In my newly renovated office, everyone was given a standing desk that raises and lowers at the push of a button. It looks like the same thing is available for kitchen workspaces.
Can confirm. My cousin was a protegé and friend, who worked closely with Comey when they were both at the FBI. I’ve seen a photo of Comey standing next to my cousin’s son, who was a six-foot infantry officer; Comey made him look like a 12 year-old.
Comedian Gary Giulman is 6’7” or so. Didn’t really read the thread, sorry if mentioned.
I saw Bol at Midway Airport in Chicago at about the same time as that photo (give or take a year), while I was waiting for a flight. He was absolutely unmistakable, and I watched him walk over to a gate agent, and lean down, bending at close to a 45 degree angle at the waist, so he could speak to her face to face.
(He was also flying on Southwest Airlines, which famously has no first-class section. I have no idea how he fit in a coach seat.)
Going back in history a bit, Tsar Peter the Great of Russia was said to have been 6’ 7" or 6’ 8" tall.

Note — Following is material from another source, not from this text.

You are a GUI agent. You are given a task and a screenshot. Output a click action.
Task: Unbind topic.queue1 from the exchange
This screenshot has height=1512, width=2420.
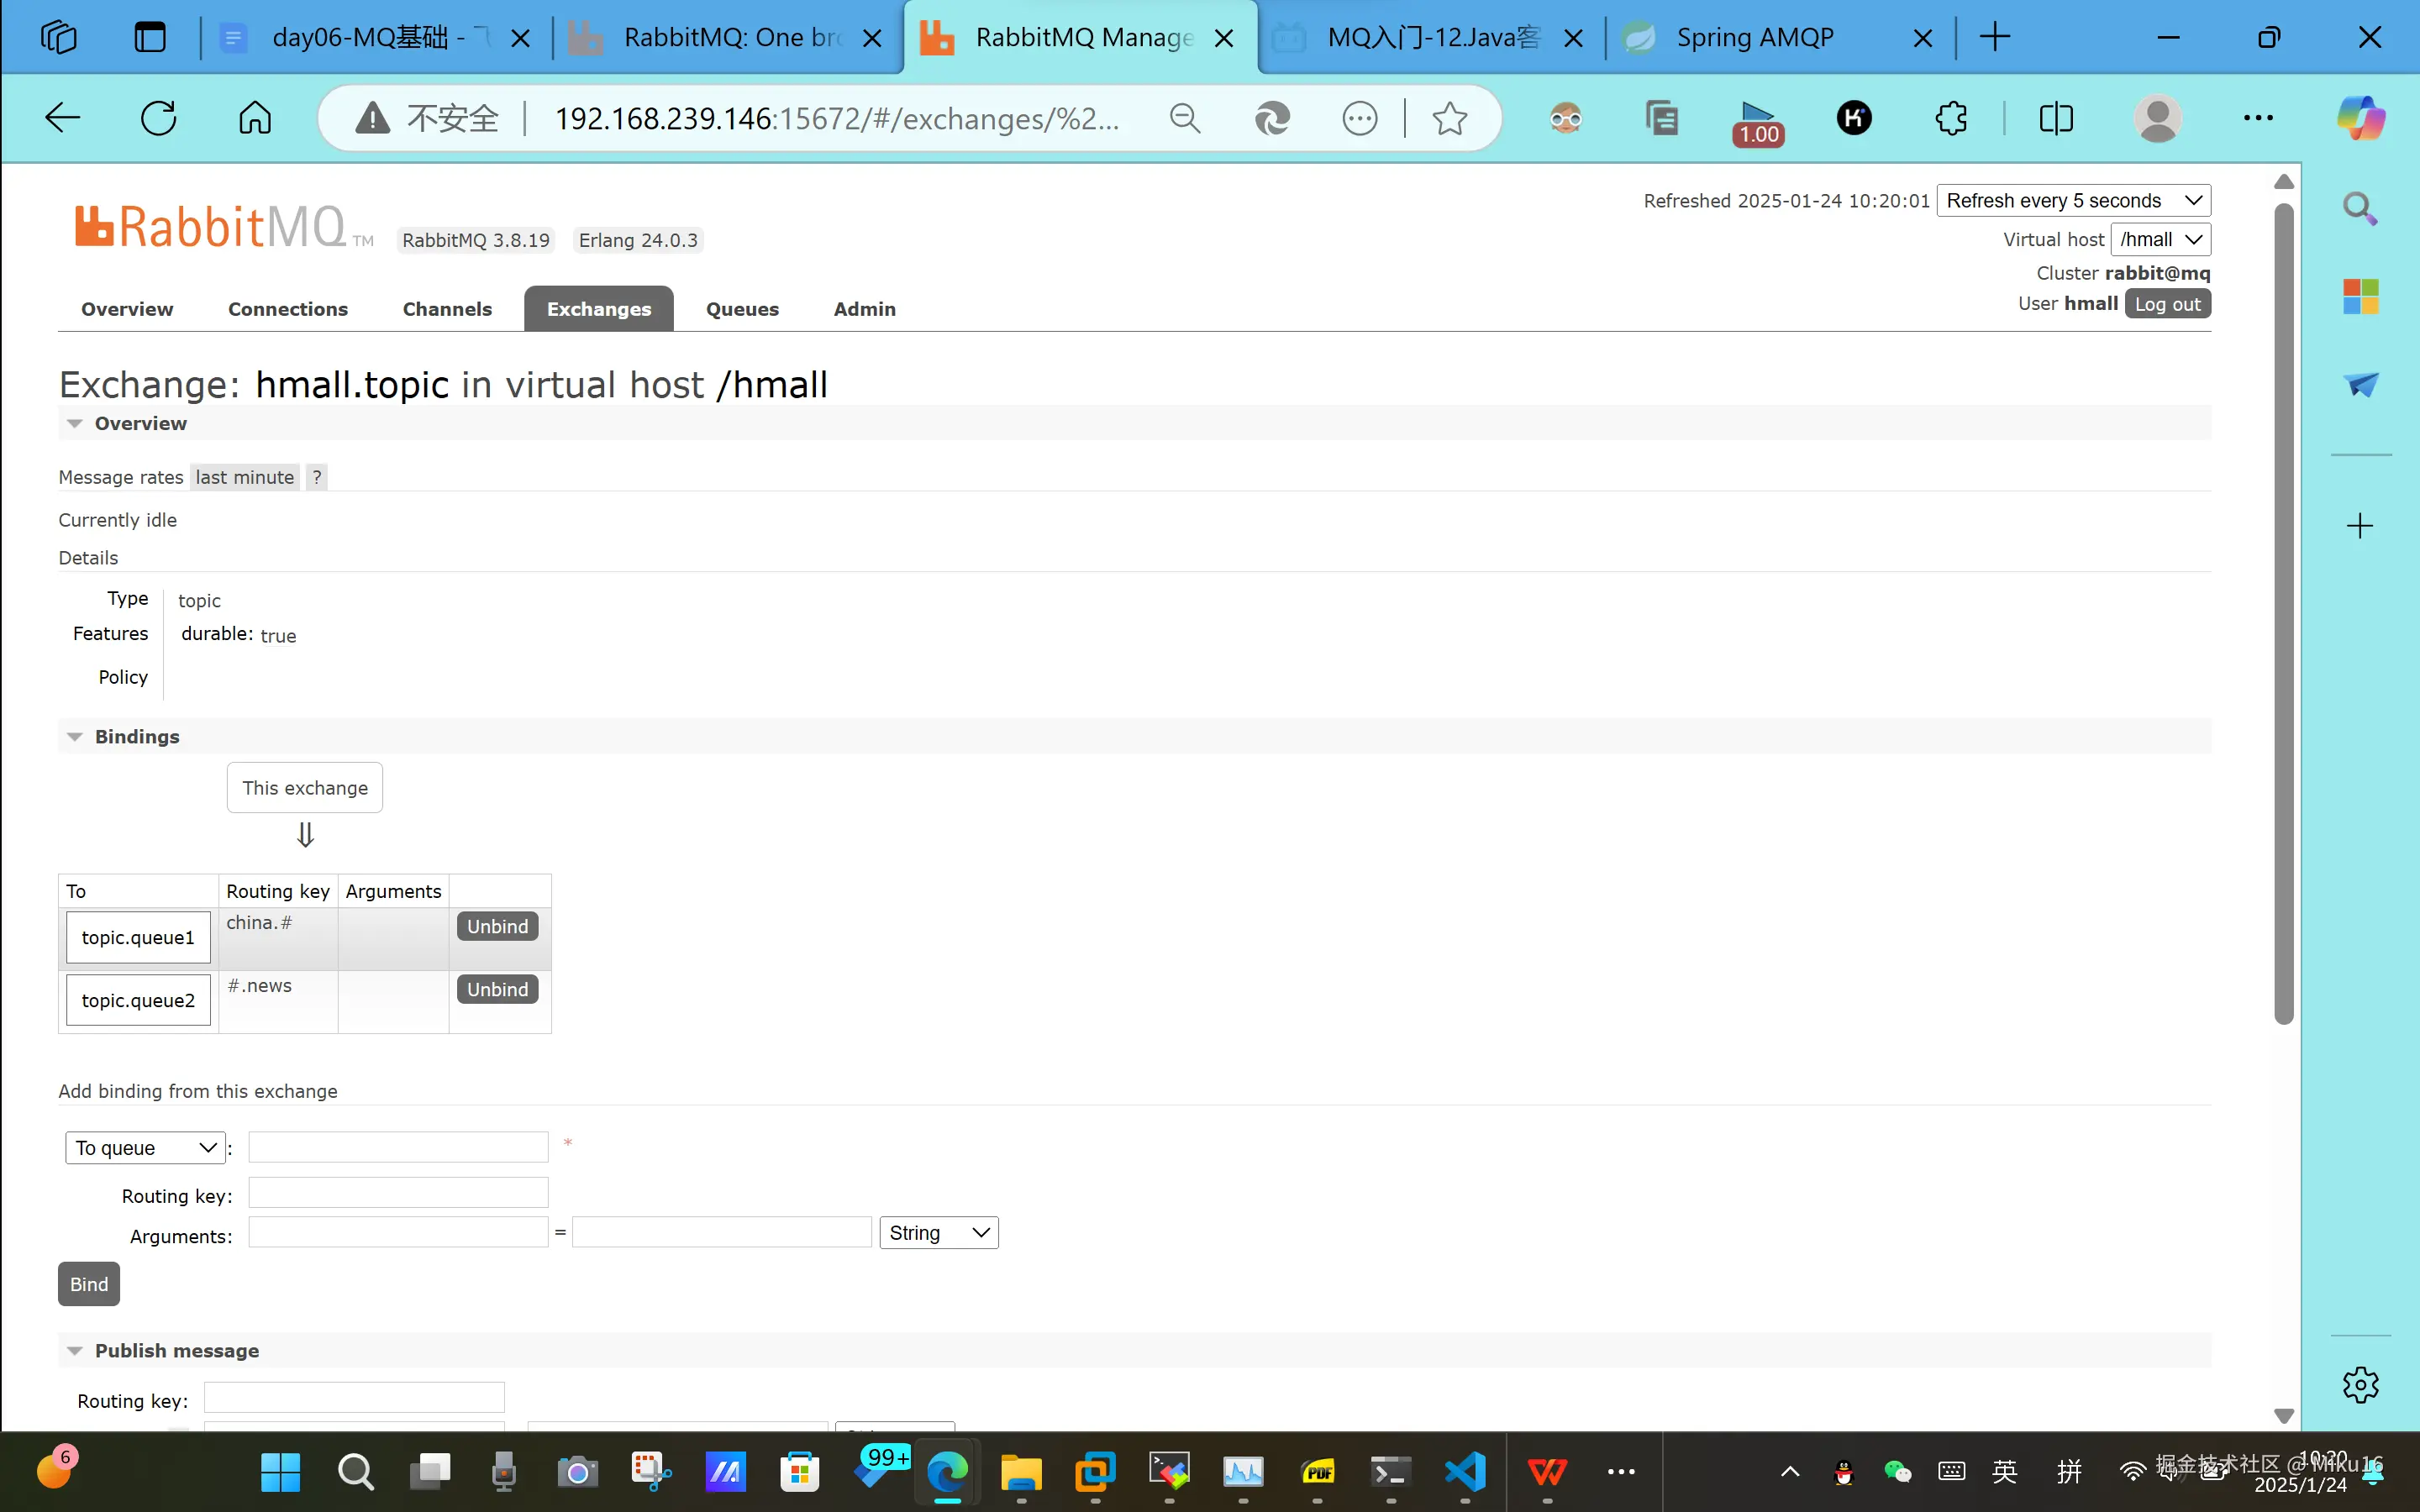pyautogui.click(x=497, y=926)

Abraham Lincoln was 6’ 4" or so.
Those heights were even more impressive then, when average people were shorter than today.
Perhaps he could relax more in a bulkhead seat.
Sports Illustrated reveals that Manute’s grandfather was 7’10". It is also alleged that when Manute first arrived in the US his passport gave his height as 5’2". Apparently a Sudanese passport official had measured him sitting down.
Tony-award winning actor, dancer, choreographer and director Tommy Tune, 6’ 6 1/2"
He was afraid he was too tall for theater but eventually made it on Broadway: “at first he found his height to be a disadvantage when auditioning for roles, as he would tower over potential co-stars. He wore horizontally-striped shirts to auditions, dipped extra low when he did pliés and learned to dance upstage (“I’d look shorter that way. It’s a law of perspective”) to try to overcome it.”
Charles the Great was also said to be tall “but not exceptionally so”. Estimates are 6’ to 6’ 5". So no 8-foot-tall Goliath, but firmly in the 99th percentile back then.
Exactly the same was said of Godefroy of Bouillon (“tall… not extemely so.”) His thing was more being “strong beyond compare” and able to chop a guy into two separate pieces with a single blow.
Interestingly, his father was Pepin the Short.
They do harness racing at Hoosier park. he would have been pulled in a sulkey by a trotter.
Good Lord, they look like escapees from Skyrim.
I saw him at some function that happened to be in a building where I had some business that day. This was when he was playing for the Bullets in WDC. Not to be cruel, but he looked like someone’s idea of a tall, spindly alien or an outsized stick insect. At 200 pounds, he was very thin for his size.
Speaking of him, one of our movers who showed up yesterday was probably 6’6" or taller. Turns out he was a college baller and then played in the Euro league for Germany.
If you’ve been to the Tower of London, they’ve got a couple suits of historical armor that point out that at least a couple of historical people were pretty tall, especially by the standards of their day.
Henry VIII’s armor put him at about 6’2" or 6’3" I’d guess and there’s another suit of armor made for someone about 6’9" or so, but it doesn’t say whose armor it was, just that it was a diplomatic gift.
Drummer Mick Fleetwood of Fleetwood Mac is 6’ 6". Quite the contrast to his bandmate (and one-time rumored romantic partner) Stevie Nicks, who is 5’ 1".
If you read Fleetwood’s autobiography, you’ll learn it wasn’t a rumor or a rumour. They spent a year together, on and off, before he moved on to Sara. Yes, that Sara, Stevie’s best friend.